Remaining performances at Wealthy Theatre:
Friday, April 1 at 7:00 p.m.
Saturday, April 2 at 2:00 p.m. and 7:00 p.m.
Sunday, April 3 at 2:00 p.m.
A play grappling with racial issues in the West Michigan area, “LINES:The Lived Experience of Race 2016” is showing this weekend, April 1-3, 2016 at the Wealthy Theatre. Actors will be performing the actual experiences and words of local community members. An updated version of the play produced in 2010 by ADAPT. Theater Company, this new version incorporates more local artists.

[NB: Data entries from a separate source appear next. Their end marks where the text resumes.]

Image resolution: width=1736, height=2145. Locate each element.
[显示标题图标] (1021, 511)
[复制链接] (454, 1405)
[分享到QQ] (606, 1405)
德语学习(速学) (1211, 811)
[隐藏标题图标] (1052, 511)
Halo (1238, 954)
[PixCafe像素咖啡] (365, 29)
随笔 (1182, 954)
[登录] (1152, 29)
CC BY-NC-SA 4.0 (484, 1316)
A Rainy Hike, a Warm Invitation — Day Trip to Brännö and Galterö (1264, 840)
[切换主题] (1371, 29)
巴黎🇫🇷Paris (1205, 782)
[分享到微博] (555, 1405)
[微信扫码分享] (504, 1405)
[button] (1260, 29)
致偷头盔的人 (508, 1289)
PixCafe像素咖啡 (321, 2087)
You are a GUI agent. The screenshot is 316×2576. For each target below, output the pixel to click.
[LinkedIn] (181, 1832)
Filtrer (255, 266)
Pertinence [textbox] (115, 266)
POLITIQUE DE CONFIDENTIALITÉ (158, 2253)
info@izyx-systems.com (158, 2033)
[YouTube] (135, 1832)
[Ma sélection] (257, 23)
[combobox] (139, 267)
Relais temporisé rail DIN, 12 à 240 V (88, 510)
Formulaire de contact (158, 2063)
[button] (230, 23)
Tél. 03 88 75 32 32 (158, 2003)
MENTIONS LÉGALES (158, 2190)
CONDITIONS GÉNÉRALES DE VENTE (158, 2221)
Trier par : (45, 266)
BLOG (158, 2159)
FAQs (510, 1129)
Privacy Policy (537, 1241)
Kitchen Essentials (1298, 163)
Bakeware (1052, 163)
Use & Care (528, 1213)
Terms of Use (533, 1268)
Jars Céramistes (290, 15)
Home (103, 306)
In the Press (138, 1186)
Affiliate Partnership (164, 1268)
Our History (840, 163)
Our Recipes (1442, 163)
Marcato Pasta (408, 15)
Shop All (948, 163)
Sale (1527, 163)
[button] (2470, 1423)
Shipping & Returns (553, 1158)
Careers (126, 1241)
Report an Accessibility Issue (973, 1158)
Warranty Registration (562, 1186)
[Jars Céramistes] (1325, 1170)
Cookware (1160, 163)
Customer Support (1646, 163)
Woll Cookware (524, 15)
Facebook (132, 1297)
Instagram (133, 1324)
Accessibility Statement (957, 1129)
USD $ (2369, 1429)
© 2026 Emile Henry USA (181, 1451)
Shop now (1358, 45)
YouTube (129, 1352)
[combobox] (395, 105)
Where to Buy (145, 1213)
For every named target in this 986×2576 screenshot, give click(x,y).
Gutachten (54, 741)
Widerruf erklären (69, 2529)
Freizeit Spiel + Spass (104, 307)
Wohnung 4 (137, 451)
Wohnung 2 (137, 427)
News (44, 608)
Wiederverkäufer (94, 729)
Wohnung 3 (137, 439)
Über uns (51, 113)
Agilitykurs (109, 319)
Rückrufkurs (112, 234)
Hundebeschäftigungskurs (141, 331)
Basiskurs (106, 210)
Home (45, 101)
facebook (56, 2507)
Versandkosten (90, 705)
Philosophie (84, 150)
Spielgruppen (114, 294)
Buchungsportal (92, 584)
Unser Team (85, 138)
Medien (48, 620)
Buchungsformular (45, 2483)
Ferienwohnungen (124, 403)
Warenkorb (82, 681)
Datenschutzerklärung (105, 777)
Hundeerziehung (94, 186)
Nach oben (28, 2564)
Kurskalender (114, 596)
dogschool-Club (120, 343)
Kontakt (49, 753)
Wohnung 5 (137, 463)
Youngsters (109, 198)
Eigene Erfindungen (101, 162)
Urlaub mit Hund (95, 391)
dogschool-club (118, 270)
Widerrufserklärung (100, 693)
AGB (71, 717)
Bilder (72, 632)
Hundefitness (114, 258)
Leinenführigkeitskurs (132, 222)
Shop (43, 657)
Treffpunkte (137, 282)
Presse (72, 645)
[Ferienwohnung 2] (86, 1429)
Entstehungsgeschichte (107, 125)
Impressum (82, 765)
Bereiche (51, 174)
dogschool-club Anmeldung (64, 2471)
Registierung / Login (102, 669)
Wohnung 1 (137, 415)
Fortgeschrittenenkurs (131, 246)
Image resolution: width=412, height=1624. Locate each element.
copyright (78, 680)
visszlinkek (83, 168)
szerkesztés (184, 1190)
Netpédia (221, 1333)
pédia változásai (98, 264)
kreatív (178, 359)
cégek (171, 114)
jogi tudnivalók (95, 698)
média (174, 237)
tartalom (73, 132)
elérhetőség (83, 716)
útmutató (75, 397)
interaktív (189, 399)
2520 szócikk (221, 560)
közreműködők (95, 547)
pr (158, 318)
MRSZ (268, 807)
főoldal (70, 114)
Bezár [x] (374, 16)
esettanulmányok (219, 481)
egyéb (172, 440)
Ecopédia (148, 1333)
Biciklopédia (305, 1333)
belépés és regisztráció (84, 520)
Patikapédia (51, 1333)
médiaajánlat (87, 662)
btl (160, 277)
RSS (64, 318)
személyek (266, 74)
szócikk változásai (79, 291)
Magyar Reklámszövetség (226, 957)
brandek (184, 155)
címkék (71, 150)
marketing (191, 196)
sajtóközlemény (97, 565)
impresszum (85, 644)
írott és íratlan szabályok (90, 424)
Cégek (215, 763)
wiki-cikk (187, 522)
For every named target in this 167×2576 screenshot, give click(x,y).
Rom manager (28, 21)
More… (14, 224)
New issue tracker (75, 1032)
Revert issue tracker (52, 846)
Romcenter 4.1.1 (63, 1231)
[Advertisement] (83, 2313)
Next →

Theodore Ndawillie II, known as Theodore Janga from Vox Vidorra, a Grand Rapids based indie/soul quartet, wrote the score for the play. Ndawillie got involved when his former composition teacher, David Fuentes, reached out to him saying he wanted someone with more percussion experience to collaborate on the all-percussion score.
Ndawillie points out that this play talks about race in a way that’s different from other converstions in the area.
“Because the play is written and composed in such a way that privileged people in society might become empathetic to the unrelenting nature of racial problems people of color experience every day. It's abrasive in different ways. Some people told me they were overwhelmed by the amount of information thrown at them in that amount of time, and to my mind, that is a wonderful representation of how overwhelming racial issues are for people of color by default. LINES is written in a genre called 'verbatim theatre', a documentary-style of theatre in which the playwright, Stephanie Sandberg, interviews members of a group about a particular subject, and the actors speak the interviewees responses verbatim as the spoken lines of the play.”
The performances are made possible by LowellArts!, Michigan Humanities Council, Michigan Council for Arts and Cultural Affairs and the National Endowment for the Arts.
Ndawillie notes that the show is important to him for a number of reasons, "Music is how I make my living, getting the experience of scoring the music for a theatre piece, and most importantly the subject matter is very near and dear to my heart. While there is a lot of contention, the conversation on racial issues in this country is the farthest progressed the world has ever seen (even though it might not feel that way sometimes). LINES aims to urge that conversation forward strongly, smartly, getting the smallest voices heard by the biggest, and most importantly, to urge people to action.
Ndawillie emphasizes how important is it for West Michigan neighbors to talk about racial divisions in the area.
"It's not everyday you get a performance art piece as elaborate as this, based on actual members of your own community. And it's ever so important that everyone be involved in the conversation on race in America. If everyone isn't involved, we won't have peaceful change."